Monday, January 4, 2010

Sunday Night Economic Assessment

The US Industrial economy again advanced last week (if pipeline scheduling is correct) amidst brisk consumer spending, as the US economy transitions from a traditional period of strength (Nov/Dec Christmas shopping season) to a period of traditional weakness (Early January industrial retooling downtime).

The Production Index (In terms of its 28-day moving average of gas-flow scheduling into US industrial facilities) once again gained ground in the latest week (3rd weekly gain in a row). The measure rose to 109.1 (from last weeks 108.2) but remains just short of 2007's all-time high of 110.2 (It bottomed May 28th 2009 at 86.7).

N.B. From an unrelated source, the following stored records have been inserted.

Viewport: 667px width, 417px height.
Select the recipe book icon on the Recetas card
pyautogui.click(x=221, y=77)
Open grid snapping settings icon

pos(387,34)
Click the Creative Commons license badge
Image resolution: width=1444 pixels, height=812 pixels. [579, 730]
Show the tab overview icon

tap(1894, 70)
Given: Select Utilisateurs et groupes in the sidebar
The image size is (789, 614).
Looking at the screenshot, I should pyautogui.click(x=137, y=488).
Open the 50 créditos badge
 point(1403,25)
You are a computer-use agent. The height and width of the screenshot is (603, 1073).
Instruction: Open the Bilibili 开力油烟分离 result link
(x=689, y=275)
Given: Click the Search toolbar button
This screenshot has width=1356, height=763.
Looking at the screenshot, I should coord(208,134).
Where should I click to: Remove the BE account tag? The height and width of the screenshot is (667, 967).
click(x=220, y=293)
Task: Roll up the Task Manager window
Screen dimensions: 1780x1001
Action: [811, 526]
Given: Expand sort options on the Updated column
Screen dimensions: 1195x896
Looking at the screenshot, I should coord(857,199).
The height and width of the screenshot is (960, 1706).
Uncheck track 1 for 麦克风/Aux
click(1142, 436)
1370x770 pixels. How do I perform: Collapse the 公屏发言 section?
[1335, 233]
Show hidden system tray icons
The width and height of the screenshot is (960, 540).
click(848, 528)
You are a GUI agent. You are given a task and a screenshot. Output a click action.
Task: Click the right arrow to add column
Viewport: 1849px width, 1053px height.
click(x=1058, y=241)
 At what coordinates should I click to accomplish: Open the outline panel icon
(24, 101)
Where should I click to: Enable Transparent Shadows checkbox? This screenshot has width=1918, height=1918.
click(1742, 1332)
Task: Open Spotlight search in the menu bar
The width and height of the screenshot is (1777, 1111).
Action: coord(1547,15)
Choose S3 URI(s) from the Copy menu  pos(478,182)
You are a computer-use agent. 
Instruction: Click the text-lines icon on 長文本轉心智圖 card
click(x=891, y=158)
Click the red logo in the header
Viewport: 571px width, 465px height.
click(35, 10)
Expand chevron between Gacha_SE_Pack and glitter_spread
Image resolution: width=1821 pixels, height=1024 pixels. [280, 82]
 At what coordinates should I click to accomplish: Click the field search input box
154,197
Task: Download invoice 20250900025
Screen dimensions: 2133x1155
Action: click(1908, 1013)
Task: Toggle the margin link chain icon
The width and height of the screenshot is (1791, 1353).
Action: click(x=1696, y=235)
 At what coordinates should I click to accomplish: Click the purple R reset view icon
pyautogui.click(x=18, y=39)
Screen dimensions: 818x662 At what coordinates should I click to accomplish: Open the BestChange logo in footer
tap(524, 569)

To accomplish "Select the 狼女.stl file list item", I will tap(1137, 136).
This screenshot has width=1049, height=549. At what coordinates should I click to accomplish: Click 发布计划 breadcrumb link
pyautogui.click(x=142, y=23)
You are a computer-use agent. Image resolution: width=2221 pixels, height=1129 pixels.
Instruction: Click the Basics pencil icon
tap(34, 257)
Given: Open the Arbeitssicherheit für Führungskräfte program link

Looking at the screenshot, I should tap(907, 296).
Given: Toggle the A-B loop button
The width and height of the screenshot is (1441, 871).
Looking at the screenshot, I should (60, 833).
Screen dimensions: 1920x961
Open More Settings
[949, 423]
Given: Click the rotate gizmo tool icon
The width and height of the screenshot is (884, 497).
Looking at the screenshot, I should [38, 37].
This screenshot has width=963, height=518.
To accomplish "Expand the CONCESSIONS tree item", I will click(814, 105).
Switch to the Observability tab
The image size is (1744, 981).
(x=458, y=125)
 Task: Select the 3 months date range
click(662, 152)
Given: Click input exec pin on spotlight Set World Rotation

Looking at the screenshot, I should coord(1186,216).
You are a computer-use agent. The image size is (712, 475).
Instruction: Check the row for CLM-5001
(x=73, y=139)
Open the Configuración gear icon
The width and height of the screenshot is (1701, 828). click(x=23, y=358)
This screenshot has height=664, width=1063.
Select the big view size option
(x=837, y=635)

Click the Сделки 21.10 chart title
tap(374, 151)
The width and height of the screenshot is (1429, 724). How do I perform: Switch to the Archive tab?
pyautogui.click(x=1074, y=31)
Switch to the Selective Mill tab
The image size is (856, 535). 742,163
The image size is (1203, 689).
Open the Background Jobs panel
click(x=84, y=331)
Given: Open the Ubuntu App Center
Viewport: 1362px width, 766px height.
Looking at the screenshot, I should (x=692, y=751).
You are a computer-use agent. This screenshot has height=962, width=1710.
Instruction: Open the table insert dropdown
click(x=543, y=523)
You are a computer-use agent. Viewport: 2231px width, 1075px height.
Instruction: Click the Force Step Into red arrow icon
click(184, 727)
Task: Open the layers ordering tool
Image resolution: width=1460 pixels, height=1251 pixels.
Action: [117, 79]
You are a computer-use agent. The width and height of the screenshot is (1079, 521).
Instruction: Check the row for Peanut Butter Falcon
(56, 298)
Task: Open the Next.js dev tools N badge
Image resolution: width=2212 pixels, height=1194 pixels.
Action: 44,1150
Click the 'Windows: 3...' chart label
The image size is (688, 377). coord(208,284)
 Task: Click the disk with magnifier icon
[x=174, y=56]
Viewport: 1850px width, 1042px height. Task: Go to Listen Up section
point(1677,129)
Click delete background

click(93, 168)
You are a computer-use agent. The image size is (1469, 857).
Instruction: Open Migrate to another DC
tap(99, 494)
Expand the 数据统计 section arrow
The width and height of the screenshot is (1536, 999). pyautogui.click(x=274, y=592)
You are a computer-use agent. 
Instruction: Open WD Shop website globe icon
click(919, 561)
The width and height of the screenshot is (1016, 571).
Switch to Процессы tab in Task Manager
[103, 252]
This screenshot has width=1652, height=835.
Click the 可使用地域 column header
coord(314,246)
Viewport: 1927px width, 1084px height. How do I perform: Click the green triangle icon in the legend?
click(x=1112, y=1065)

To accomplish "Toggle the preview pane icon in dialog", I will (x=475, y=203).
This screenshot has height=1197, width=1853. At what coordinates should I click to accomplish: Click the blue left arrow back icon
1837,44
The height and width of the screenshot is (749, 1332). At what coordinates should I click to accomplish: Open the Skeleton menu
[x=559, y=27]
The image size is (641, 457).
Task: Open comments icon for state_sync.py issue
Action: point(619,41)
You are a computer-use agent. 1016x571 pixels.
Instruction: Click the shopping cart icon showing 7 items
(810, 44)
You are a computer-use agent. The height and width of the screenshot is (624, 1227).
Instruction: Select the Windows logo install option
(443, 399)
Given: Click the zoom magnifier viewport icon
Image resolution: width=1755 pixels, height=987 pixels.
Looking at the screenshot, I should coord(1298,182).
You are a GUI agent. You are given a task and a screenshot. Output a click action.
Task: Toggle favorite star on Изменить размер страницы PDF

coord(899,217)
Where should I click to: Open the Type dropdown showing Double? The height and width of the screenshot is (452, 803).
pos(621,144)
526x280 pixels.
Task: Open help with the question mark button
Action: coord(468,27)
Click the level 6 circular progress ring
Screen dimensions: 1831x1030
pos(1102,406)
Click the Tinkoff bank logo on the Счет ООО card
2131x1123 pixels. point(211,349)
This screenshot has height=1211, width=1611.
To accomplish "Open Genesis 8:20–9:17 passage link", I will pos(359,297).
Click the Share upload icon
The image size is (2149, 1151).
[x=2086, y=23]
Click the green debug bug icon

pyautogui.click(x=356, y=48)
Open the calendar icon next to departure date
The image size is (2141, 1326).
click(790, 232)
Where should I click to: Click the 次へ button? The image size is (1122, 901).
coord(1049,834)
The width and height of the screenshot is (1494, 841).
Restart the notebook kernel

In its dailies (as per the "Part 7" industrial daily posts on the IV-CWEI site) the week reflected the traditional Christmas & New-Years holiday softness early and late, with a couple of unusually strong days mid-week.

The Paperboard-based Consumption gained ground as well last week (4th consecutive weekly advance), though it remains somewhat shy of its 2009 peak.

The Inventories measure (the cumulative weekly difference between the Production Index and the Consumption Index) continued its seemingly never-ending drop, remaining well-below pre-recessionary levels.

The latest spike in industrial flows (in late December) is encouraging, as it undoubtedly reflects confidence in the post-Christmas new year. Also encouraging... steel-sector gas-flows (which have been front and center in the recovery) continued to edge higher in the face of upcoming retooling, and some of the economies poorest performers (such as the Auto and Lumber groups) have been doing quite well lately.

The present uptrend in consumer spending, the deficit of the Production Index to the Consumption Index, the deep and continuing decline of the Inventories Measure... all remain supportive of the newly-commenced fourth leg up for the economy, though the continuing lag in the Production vs Consumption Index continues to hint to a shallowness in the productive end of the US economy... which is a continuing drag on employment and job-creation.

Key to the US economy in the short term will continue to be the consumer... if consumer spending stalls, the productive side of the economy likely will follow into decline (Consumer-spending has been the leash that leads the dog of industrial production); if consumer spending continues strong, likely so will industrial production.

Of concern in the intermediate term will be the possibility of modest inflationary pressures as industrial production pushes towards (and overtakes) the old 2007 highs (in terms of the Production Index) and the strongest sectors of the US industrial economy push towards 100% capacity utilization.